We currently have the following issue with a Spark Structured Streaming
(SS) application. The application reads messages from thousands of source
systems, stores them in Kafka and Spark aggregates them using SS and
watermarking (15 minutes).

The root problem is that a few of the source systems have a wrong timezone
setup that makes them emit messages from the future, i.e., +1 hour ahead of
current time (mis-configuration or winter/summer timezone change (yeah!) ).
Since watermarking is calculated as

(most latest timestamp value of all messages) - (watermarking threshold
value, 15 mins),

most of the messages are dropped due to the fact that are delayed by more
than 45 minutes. To an even more extreme scenario, even a single "future" /
adversarial message can make the structured streaming application to report
zero messages (per mini-batch).

Is there any user exposed SS API that allows a more robust calculation of
watermarking, i.e., 95th percentile of timestamps instead of max timestamp?
I understand that such calculation will be more expensive, but it will make
the application more robust.

Any suggestions/ideas?

PS. Of course the best approach would be to fix the issue on all source
systems but this might take time to do so (or perhaps drop future messages
programmatically (yikes) ).

Best regards,
Anastasios

Re: [Structured Streaming] Robust watermarking calculation with future timestamps

Posted by Jungtaek Lim <ka...@gmail.com>.
(dropping user@ as cross-posting mailing lists for mail threads would
bother both lists, and it seems more appropriate to dev@)

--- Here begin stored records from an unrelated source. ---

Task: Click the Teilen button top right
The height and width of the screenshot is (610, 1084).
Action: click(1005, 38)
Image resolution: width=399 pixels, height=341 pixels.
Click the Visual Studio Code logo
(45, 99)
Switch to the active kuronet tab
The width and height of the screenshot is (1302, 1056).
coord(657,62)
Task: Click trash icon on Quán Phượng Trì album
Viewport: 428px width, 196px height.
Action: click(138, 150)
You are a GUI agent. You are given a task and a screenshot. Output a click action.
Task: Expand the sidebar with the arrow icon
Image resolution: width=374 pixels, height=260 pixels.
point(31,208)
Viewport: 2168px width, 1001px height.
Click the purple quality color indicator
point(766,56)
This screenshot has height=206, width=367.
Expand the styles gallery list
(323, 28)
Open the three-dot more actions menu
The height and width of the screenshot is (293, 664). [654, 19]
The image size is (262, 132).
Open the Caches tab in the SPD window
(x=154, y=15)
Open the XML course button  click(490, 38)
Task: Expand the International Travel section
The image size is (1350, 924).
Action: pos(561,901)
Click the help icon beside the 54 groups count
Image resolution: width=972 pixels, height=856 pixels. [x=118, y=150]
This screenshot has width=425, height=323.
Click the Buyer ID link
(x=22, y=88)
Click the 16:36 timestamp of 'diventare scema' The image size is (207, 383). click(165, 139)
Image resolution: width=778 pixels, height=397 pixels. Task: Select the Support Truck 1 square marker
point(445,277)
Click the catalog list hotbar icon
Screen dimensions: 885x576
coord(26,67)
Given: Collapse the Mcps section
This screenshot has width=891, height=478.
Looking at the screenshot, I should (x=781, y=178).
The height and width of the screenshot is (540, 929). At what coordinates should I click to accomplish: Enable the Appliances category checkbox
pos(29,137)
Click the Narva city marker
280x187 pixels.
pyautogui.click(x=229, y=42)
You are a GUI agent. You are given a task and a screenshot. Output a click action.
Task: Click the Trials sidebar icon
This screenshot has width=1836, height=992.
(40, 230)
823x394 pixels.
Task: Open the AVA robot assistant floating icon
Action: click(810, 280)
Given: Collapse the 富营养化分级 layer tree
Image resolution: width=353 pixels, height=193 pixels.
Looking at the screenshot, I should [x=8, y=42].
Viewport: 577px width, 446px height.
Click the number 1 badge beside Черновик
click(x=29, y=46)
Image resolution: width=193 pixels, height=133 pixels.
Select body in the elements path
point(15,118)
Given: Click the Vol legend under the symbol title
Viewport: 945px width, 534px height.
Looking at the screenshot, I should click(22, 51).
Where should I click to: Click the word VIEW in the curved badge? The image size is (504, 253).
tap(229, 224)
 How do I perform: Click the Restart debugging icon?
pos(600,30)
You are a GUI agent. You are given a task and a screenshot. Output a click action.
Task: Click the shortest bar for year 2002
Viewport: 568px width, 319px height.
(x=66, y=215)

AFAIK there's no API for custom watermark, and you're right picking max
timestamp would introduce the issues you provided. Other streaming
frameworks may pick min timestamp by default, which also has some tradeoff,
slower advancing watermark or being stuck in skewed data.

As a workaround for now, you can adjust timestamp column before calling
withWatermark so that future events can be adjusted, though that doesn't
provide functionality like 95th percentile which requires aggregated
calculation. I guess Spark community may consider adding the feature if the
community sees more requests on this.

Thanks,
Jungtaek Lim (HeartSaVioR)


On Wed, Nov 13, 2019 at 6:58 PM Anastasios Zouzias <zo...@gmail.com>
wrote:

> Hi all,
>
> We currently have the following issue with a Spark Structured Streaming
> (SS) application. The application reads messages from thousands of source
> systems, stores them in Kafka and Spark aggregates them using SS and
> watermarking (15 minutes).
>
> The root problem is that a few of the source systems have a wrong timezone
> setup that makes them emit messages from the future, i.e., +1 hour ahead of
> current time (mis-configuration or winter/summer timezone change (yeah!) ).
> Since watermarking is calculated as
>
> (most latest timestamp value of all messages) - (watermarking threshold
> value, 15 mins),
>
> most of the messages are dropped due to the fact that are delayed by more
> than 45 minutes. To an even more extreme scenario, even a single "future" /
> adversarial message can make the structured streaming application to report
> zero messages (per mini-batch).
>
> Is there any user exposed SS API that allows a more robust calculation of
> watermarking, i.e., 95th percentile of timestamps instead of max timestamp?
> I understand that such calculation will be more expensive, but it will make
> the application more robust.
>
> Any suggestions/ideas?
>
> PS. Of course the best approach would be to fix the issue on all source
> systems but this might take time to do so (or perhaps drop future messages
> programmatically (yikes) ).
>
> Best regards,
> Anastasios
>